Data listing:
━━━

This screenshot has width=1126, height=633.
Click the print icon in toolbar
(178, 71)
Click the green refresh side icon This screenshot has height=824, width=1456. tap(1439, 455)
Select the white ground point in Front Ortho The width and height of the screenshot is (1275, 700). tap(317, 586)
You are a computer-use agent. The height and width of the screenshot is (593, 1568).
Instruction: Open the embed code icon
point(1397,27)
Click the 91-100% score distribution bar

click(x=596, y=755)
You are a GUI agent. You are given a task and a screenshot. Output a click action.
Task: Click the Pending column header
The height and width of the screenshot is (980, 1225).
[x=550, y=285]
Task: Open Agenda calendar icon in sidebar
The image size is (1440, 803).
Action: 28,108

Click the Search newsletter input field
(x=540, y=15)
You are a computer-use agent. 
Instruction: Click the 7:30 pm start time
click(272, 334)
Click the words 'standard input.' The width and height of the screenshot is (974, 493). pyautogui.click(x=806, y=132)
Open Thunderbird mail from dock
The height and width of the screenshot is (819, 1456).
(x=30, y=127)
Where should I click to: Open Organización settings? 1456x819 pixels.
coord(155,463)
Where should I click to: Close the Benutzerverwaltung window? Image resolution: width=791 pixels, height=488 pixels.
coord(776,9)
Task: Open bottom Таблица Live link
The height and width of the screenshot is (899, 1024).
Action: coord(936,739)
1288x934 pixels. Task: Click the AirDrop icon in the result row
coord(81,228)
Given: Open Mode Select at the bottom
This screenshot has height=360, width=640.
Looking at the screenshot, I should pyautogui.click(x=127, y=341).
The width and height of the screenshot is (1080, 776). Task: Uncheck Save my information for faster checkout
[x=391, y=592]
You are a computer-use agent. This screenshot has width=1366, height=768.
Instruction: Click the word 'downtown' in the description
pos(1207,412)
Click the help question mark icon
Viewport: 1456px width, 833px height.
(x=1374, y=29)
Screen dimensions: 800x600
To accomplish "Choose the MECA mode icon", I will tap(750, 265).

━━━

*Task requirements*. Could you return the records above from the line with "Click the green" to the line with "Select the white", both included, copied exactly as they appear?

*The answer*.
Click the green refresh side icon This screenshot has height=824, width=1456. tap(1439, 455)
Select the white ground point in Front Ortho The width and height of the screenshot is (1275, 700). tap(317, 586)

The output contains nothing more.